L’expansion morale de l’Angleterre et l’influence de son langage, de ses idées, de son individualité politique sur l’Écosse, sa voisine du nord, devaient amener l’alliance intime des deux nations et la pénétration mutuelle de leurs intérêts généraux, malgré les souvenirs haineux des anciennes guerres et les ambitions rivales des grandes familles. Déjà l’ascendant de l’Angleterre s’était manifesté d’une manière si puissante que la reine d’Écosse, Marie Stuart, fuyant la révolte de ses sujets, implora asile de sa cousine Elisabeth qui la détint prisonnière pendant dix neuf années, et finalement scella du sceau royal la condamnation à mort prononcée par le Parlement protestant contre la catholique Marie, protégée du pape (1587). L’Écosse et l’Angleterre puritaine, presbytérienne et même anglicane, se trouvaient alors unies de la même haine contre la religion des aïeux et la reine qui lui était restée fidèle.

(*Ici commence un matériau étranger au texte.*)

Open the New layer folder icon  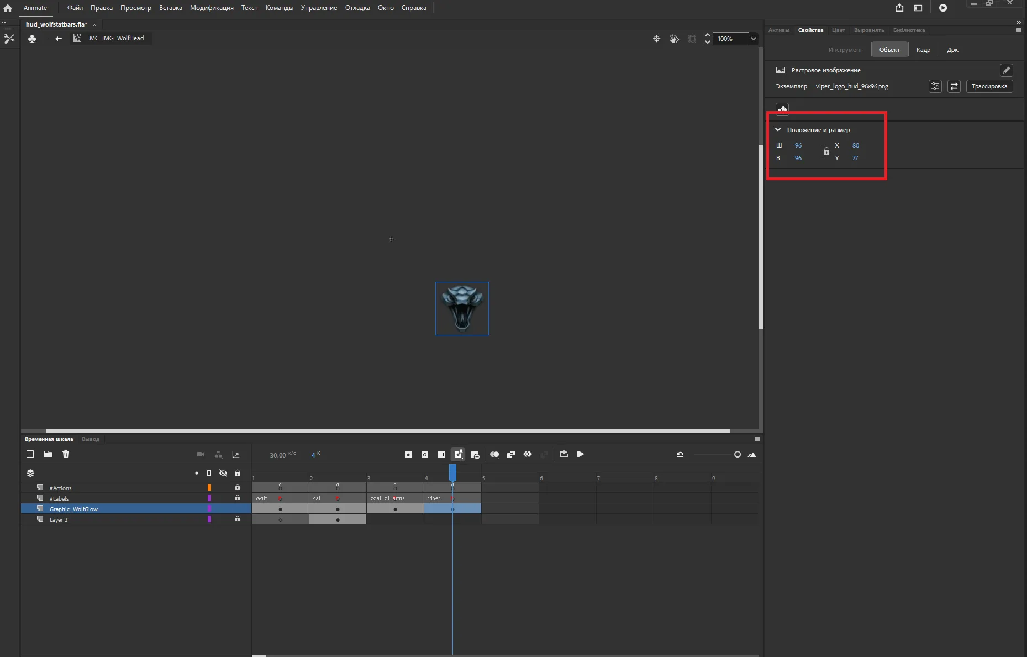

Puis, quand Elisabeth mourut à son tour (1603), le roi d’Écosse Jacques VI, fils de Marie la décapitée, fut accepté comme roi d’Angleterre, sous le nom de Jacques Ier. La loi de succession au trône et la volonté de la reine Elisabeth l’avaient ainsi décidé, et les Anglais, pleinement conscients de leur suprématie politique et sociale, n’y mirent aucun obstacle. Les royaumes séparés d’Angleterre et d’Écosse devinrent la Grande Bretagne désormais unie, et le souverain, émigré d’Édimbourg à Londres, eut maintes fois l’occasion d’apprendre à ses dépens combien le milieu avait changé autour de lui.

Au commencement du dix-septième siècle, la crise du protestantisme se trouvait presque entièrement terminée dans les trois principales contrées de l’Europe occidentale, sinon dans ses conséquences sociales,

  1. H. J. Mackinder, Britain and the British Seas, p. 21.